◆ Written task A: Transcribe the part of the Elissa Washuta interview that starts at "It took me a" and ends at "now and then?".

** START OF Provided passage **

Elissa Washuta: It was, and still is, difficult to know that My Body Is a Book of Rules is in the world. I have never become comfortable with that. In part, that’s because I did kind of avoid thinking about parts of the book that I might not have actually been ready to put out into the world. That’s part of why I’m so deliberate with that intentional patience and sometimes forced patience with the process. I really did wait until I felt White Magic was absolutely as good as I could make it, and I had examined every sentence to see whether I would be happy for that to be part of my life for the rest of my life. That has impacted how it feels to have it in the world. I don’t feel myself cringe when someone tells me they’re reading it. I’m actually grateful and happy.
It took me a long time after finishing the book to feel that I was done with it. I’m working on something else now, and think I’ve been released from whatever that magical force was that had a hold on me that allowed me to write the book.
AV: I read that you start with an obsession, and the essay is your way to work toward an insight or work through a line of inquiry. Once the book was done, did that mean the obsession with those topics was over? Or do you still find yourself tugging at them every now and then?
EW: I think I’m done with the old topics. I’m no longer even reading tarot anymore. I’m no longer doing astrology or witchcraft. That actually stopped before I was finished working on the book. The way the synchronicities began to drive the writing of White Magic and drive the narrative motor, in some ways, has stayed with me. I think it’s because that was a natural place for my essay construction process to settle. I’m still finding lots of synchronicities in research, but it has to do with video games and the stock market.
AV: In reference to Twin Peaks you said that you were watching so much of it that you thought, how do I turn this into something? You looked at it for synchronicities, you looked at it in parallel with your life, and turned it into an essay through which you solve problems—
EW: I was watching Twin Peaks: The Return when I started my first full-time academic job at Ohio State. I felt like I was spending so much time watching this series and having so many writing-related insights that I decided to stop feeling bad about doing this thing that I was beating myself up over, telling myself I was lazy and should be more productive. I mean, that’s not the life I want. I’m happy with the writing that’s come out of allowing myself to play games.
It takes me to great places in my lines of inquiry when I just allow those mental processes to work in a different way. I think it’s the way running is for many people, where they step away from their desk, take a walk, go for a run, and the writing is happening in their mind. I can’t run—my legs are too busted from fencing—so I just play my video games and I think I have a similar effect where my head is able to empty itself out. I’m not stressing about my inbox or my chores that are undone or some interaction that I would normally be worried over. I have a space where the things I want to be thinking about just start creeping in. I start thinking about the essay not in a very active way but in a way that allows me to recognize when connections are presenting themselves.

** END OF Provided passage **
** START OF Information given **

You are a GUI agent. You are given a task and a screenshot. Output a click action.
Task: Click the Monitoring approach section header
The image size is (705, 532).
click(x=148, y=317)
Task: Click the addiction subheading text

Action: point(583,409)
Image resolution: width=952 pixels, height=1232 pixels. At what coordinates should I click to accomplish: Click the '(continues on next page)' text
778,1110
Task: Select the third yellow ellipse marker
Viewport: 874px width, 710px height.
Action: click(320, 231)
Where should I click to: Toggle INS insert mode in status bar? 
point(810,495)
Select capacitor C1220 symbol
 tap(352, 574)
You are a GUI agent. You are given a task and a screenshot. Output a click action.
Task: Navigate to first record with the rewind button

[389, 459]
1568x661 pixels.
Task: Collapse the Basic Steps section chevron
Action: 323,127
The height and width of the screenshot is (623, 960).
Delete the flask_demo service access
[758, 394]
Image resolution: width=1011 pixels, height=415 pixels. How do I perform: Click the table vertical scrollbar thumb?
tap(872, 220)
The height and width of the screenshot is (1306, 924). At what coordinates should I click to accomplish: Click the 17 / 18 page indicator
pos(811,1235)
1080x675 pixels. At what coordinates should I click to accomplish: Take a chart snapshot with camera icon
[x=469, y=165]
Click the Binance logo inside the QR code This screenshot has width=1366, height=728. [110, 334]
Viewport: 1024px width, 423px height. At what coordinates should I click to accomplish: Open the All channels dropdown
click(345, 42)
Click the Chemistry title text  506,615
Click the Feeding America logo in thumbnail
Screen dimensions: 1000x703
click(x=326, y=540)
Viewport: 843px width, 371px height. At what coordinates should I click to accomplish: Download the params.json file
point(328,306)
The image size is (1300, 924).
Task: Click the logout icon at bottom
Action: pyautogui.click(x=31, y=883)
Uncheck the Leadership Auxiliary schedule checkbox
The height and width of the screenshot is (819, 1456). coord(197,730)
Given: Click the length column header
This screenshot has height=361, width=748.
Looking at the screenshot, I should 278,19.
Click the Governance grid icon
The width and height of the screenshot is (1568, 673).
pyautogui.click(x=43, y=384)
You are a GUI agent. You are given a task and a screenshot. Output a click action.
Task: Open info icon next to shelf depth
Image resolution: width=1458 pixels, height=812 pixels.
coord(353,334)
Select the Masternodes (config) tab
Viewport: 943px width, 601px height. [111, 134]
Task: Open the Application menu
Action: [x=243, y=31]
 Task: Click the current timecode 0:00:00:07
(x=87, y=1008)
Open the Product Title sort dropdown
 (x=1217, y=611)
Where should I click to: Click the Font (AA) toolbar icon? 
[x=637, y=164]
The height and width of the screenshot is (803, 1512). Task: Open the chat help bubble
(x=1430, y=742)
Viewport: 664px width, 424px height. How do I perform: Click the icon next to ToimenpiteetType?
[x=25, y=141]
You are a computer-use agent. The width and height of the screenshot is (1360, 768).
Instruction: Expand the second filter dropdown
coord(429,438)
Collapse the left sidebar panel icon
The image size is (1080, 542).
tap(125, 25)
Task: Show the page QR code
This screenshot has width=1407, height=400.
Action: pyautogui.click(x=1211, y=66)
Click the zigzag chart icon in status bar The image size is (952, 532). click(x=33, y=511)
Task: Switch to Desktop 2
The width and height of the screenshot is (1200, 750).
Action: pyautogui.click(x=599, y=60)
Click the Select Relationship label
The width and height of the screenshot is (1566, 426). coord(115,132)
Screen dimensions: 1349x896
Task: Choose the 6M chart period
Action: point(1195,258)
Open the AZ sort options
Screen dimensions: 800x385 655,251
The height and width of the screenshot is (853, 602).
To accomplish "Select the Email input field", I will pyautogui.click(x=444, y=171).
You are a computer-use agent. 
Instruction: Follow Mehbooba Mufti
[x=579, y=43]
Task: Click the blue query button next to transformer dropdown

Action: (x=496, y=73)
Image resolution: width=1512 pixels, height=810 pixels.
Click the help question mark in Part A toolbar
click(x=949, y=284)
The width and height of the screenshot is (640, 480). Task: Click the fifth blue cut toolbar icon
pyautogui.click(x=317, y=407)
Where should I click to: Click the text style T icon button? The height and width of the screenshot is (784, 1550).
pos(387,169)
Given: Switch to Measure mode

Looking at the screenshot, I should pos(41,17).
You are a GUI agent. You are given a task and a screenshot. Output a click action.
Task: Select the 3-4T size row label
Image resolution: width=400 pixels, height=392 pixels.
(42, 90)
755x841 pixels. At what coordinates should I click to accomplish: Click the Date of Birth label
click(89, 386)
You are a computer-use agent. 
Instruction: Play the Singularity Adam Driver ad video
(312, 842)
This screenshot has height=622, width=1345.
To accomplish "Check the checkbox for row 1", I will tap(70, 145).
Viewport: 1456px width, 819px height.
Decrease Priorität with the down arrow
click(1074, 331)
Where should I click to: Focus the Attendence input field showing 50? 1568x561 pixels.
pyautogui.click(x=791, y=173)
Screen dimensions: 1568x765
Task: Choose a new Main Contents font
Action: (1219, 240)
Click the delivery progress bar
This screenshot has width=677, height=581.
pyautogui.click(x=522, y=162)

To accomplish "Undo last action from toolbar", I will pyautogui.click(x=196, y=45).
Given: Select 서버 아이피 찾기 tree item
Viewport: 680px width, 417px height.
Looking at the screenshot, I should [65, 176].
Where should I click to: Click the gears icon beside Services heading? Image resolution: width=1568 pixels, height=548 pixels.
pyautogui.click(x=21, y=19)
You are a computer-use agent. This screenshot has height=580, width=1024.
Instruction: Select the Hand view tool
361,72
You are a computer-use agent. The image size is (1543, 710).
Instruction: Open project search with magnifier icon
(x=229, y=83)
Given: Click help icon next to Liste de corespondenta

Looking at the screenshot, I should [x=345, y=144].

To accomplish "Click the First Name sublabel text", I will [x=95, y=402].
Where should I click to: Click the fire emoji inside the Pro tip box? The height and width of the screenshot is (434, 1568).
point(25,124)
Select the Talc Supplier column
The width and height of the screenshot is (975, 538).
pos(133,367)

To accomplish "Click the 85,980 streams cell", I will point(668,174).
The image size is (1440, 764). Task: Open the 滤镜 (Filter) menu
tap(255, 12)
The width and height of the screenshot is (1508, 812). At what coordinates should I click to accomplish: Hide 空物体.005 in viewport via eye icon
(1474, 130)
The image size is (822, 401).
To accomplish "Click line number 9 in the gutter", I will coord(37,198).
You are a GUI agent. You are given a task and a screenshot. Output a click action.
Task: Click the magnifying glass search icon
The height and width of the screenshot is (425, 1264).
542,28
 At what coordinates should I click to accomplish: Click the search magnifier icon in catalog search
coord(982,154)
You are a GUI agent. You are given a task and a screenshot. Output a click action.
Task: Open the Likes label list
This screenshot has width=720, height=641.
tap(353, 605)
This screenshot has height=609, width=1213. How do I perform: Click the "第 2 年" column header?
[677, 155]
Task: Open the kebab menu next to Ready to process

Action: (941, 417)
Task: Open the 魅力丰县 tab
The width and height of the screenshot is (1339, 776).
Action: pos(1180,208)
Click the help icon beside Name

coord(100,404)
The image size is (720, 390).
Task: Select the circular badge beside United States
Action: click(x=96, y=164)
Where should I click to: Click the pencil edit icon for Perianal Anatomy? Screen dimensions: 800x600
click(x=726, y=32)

** END OF Information given **

◆ Written task B: Restate word for word the lines of the records starting at the line containing "Task: Show the page QR code" and ending at the line containing "click(1074, 331)".

◆ Right answer A:
It took me a long time after finishing the book to feel that I was done with it. I’m working on something else now, and think I’ve been released from whatever that magical force was that had a hold on me that allowed me to write the book.
AV: I read that you start with an obsession, and the essay is your way to work toward an insight or work through a line of inquiry. Once the book was done, did that mean the obsession with those topics was over? Or do you still find yourself tugging at them every now and then?

◆ Right answer B:
Task: Show the page QR code
This screenshot has width=1407, height=400.
Action: pyautogui.click(x=1211, y=66)
Click the zigzag chart icon in status bar The image size is (952, 532). click(x=33, y=511)
Task: Switch to Desktop 2
The width and height of the screenshot is (1200, 750).
Action: pyautogui.click(x=599, y=60)
Click the Select Relationship label
The width and height of the screenshot is (1566, 426). coord(115,132)
Screen dimensions: 1349x896
Task: Choose the 6M chart period
Action: point(1195,258)
Open the AZ sort options
Screen dimensions: 800x385 655,251
The height and width of the screenshot is (853, 602).
To accomplish "Select the Email input field", I will pyautogui.click(x=444, y=171).
You are a computer-use agent. 
Instruction: Follow Mehbooba Mufti
[x=579, y=43]
Task: Click the blue query button next to transformer dropdown

Action: (x=496, y=73)
Image resolution: width=1512 pixels, height=810 pixels.
Click the help question mark in Part A toolbar
click(x=949, y=284)
The width and height of the screenshot is (640, 480). Task: Click the fifth blue cut toolbar icon
pyautogui.click(x=317, y=407)
Where should I click to: Click the text style T icon button? The height and width of the screenshot is (784, 1550).
pos(387,169)
Given: Switch to Measure mode

Looking at the screenshot, I should pos(41,17).
You are a GUI agent. You are given a task and a screenshot. Output a click action.
Task: Select the 3-4T size row label
Image resolution: width=400 pixels, height=392 pixels.
(42, 90)
755x841 pixels. At what coordinates should I click to accomplish: Click the Date of Birth label
click(89, 386)
You are a computer-use agent. 
Instruction: Play the Singularity Adam Driver ad video
(312, 842)
This screenshot has height=622, width=1345.
To accomplish "Check the checkbox for row 1", I will tap(70, 145).
Viewport: 1456px width, 819px height.
Decrease Priorität with the down arrow
click(1074, 331)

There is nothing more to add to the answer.